Fin des discussions entre Transat et Pierre Karl Péladeau

Pierre Karl Péladeau
Photo: Adrian Wyld La Presse canadienne Pierre Karl Péladeau

Devant le cours de l’action de Transat A.T. qui prend de l’altitude, l’homme d’affaires québécois Pierre Karl Péladeau a mis fin aux discussions visant à en faire l’acquisition, a annoncé lundi le voyagiste.

« Compte tenu du cours actuel, le prix offert ne permet plus d’envisager raisonnablement que la transaction pourrait recevoir l’aval nécessaire des actionnaires aux fins de pouvoir procéder. En conséquence, MTRHP a confirmé à la Société qu’elle se retirait des discussions », indique le transporteur dans un communiqué de presse.
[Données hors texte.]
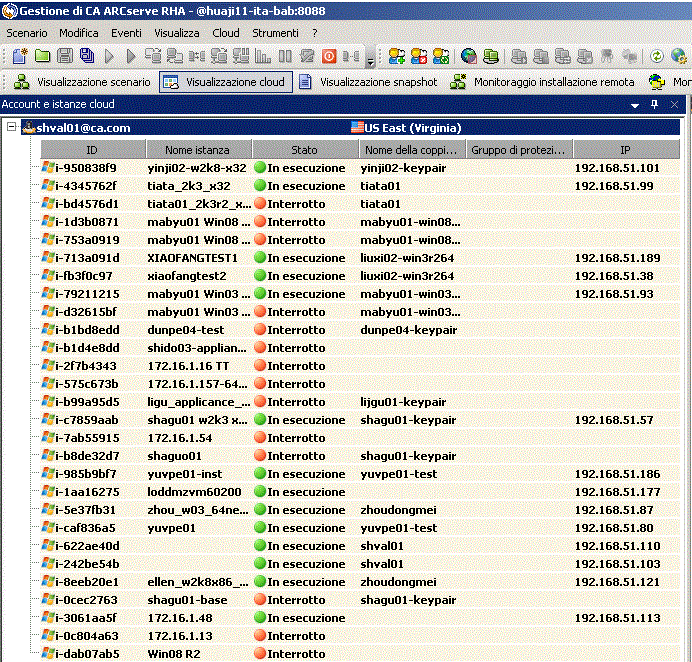Switch to Visualizzazione snapshot view
The height and width of the screenshot is (662, 692).
pos(367,82)
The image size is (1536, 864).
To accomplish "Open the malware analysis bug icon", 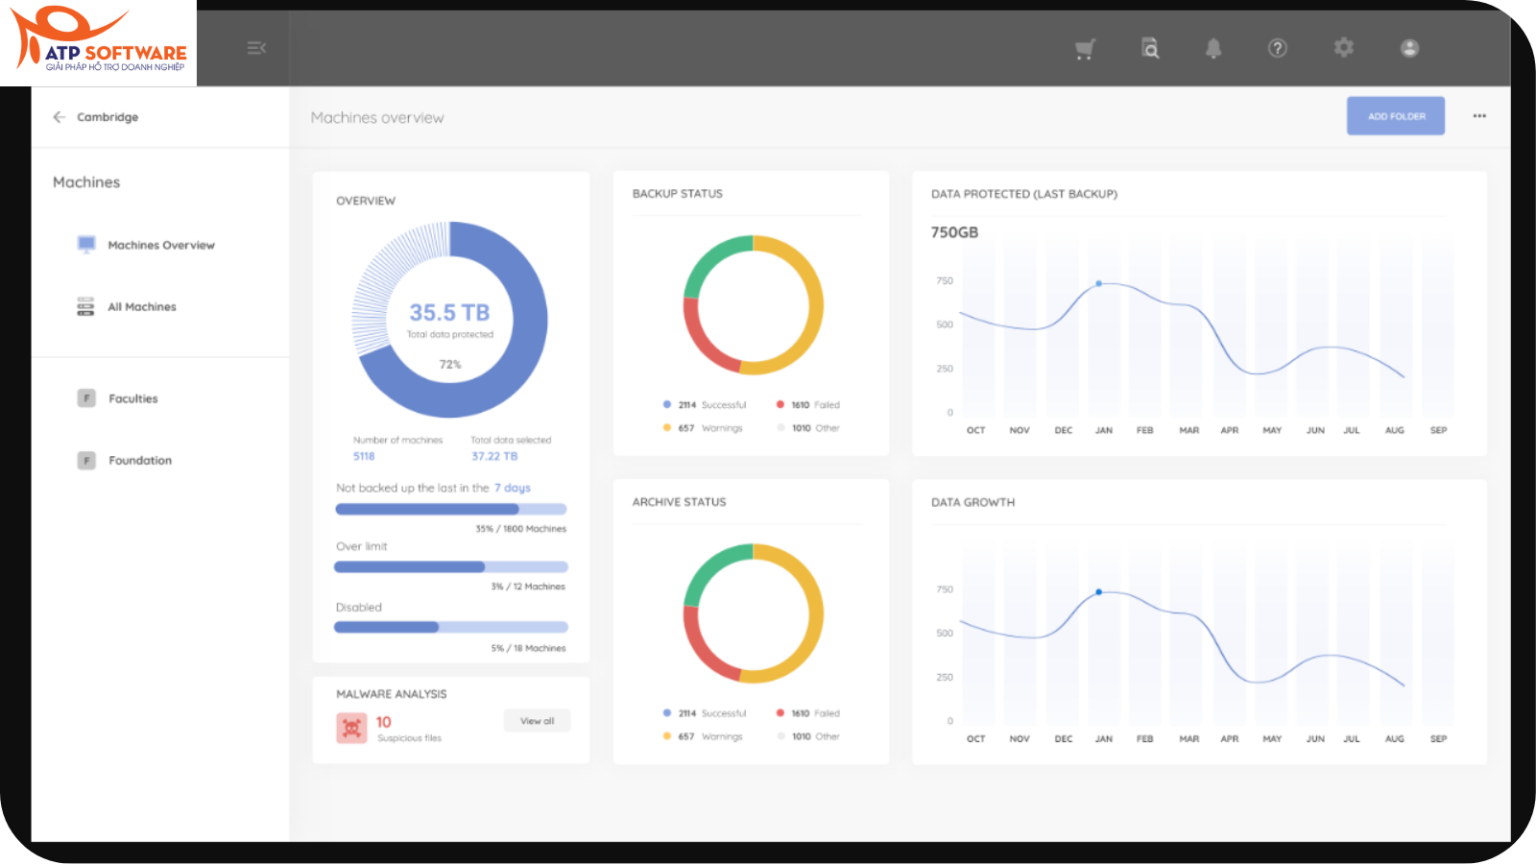I will (x=351, y=727).
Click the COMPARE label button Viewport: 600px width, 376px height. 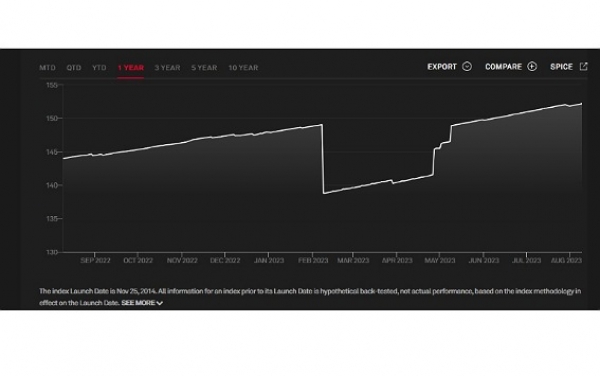click(x=503, y=67)
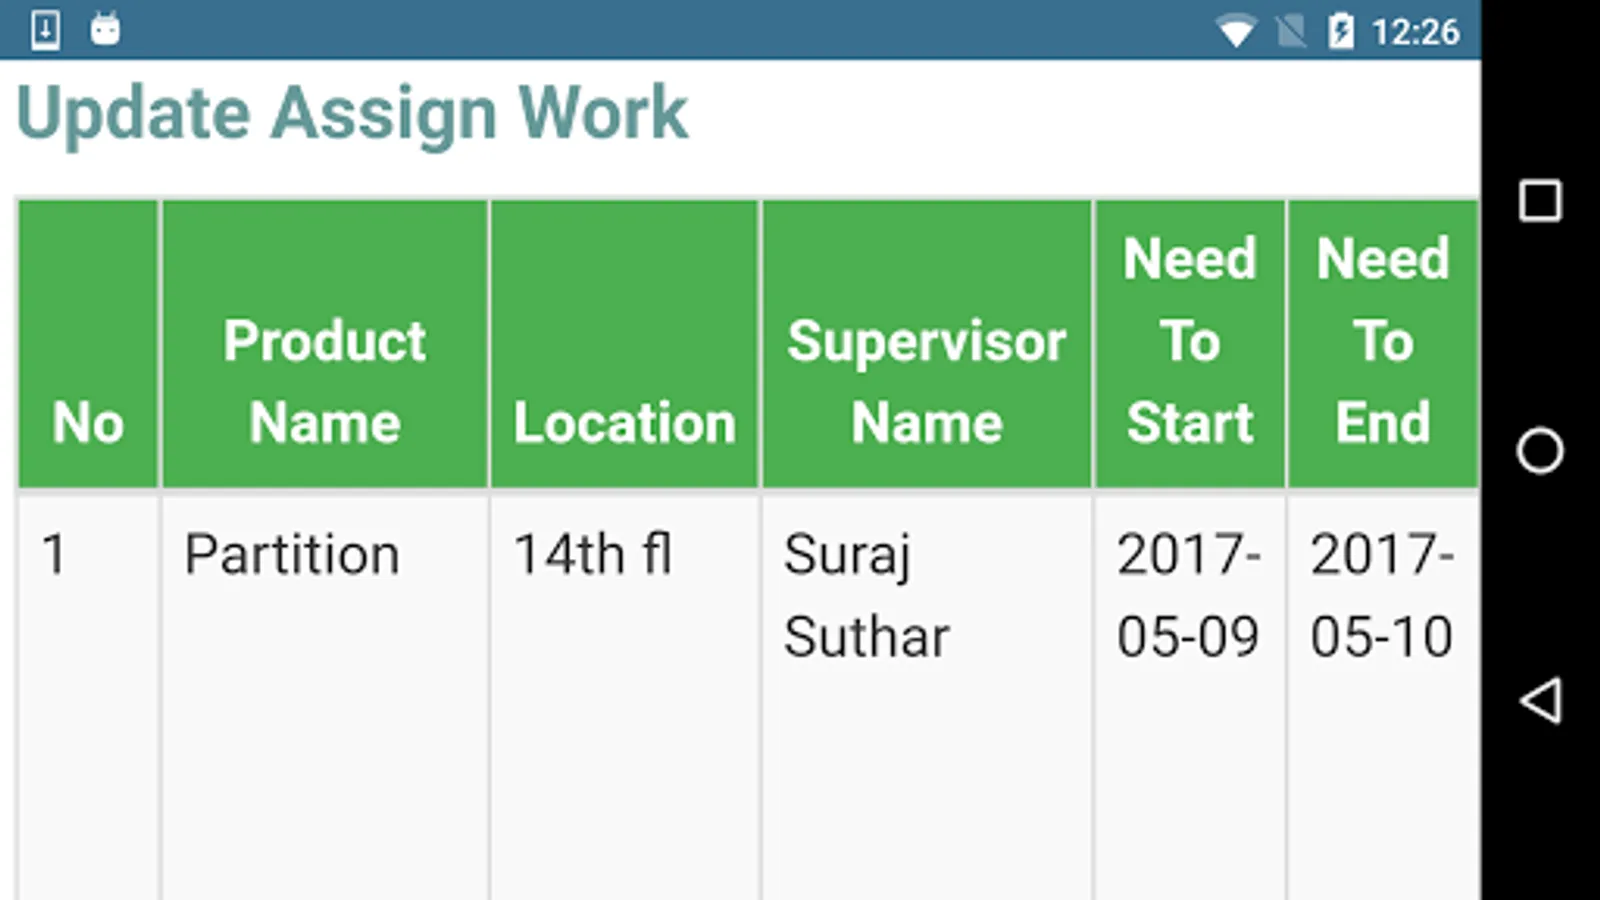Select the Need To End column header
Image resolution: width=1600 pixels, height=900 pixels.
tap(1383, 344)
Le titre de Transat A.T. se négociait aux alentours de 7 $ lundi matin à la Bourse de Toronto, en baisse d’environ 3 %.

La proposition non contraignante déposée au début avril envisageait une transaction par laquelle la société Gestion MTRHP de M. Péladeau ferait l’acquisition de la totalité des actions de Transat sur une base de 5 $ par action, payable en espèces. La veille, le 6 avril, l’action clôturait à 4,51 $.

L’offre avait initialement été refusée par l’actionnaire principal, Letko Brosseau. À la mi-mai, M. Péladeau prétendait ne plus être intéressé par cet achat, alors que Transat répliquait ne pas avoir été avisée formellement de ce désintérêt. Il y a une dizaine de jours, Transat notait, lors de la divulgation de ses résultats du deuxième trimestre de l’exercice financier en cours, que les discussions se poursuivaient avec l’actionnaire de contrôle de Québecor, tout en précisant qu’« il n’y a[vait] aucune certitude qu’une transaction en résultera[it] ».

Le transporteur a annoncé que les travaux de son « comité spécial chargé d’évaluer les options stratégiques » prendront fin dans les circonstances.

Transat A.T. reprendra ses activités le 30 juillet et prévoit s’envoler de Montréal dès le mois d’août vers trois destinations : Paris, Cancún et Punta Cana.

Le bureau de M. Péladeau n’avait pas répondu à une demande de renseignements de La Presse canadienne au moment où ces lignes étaient écrites.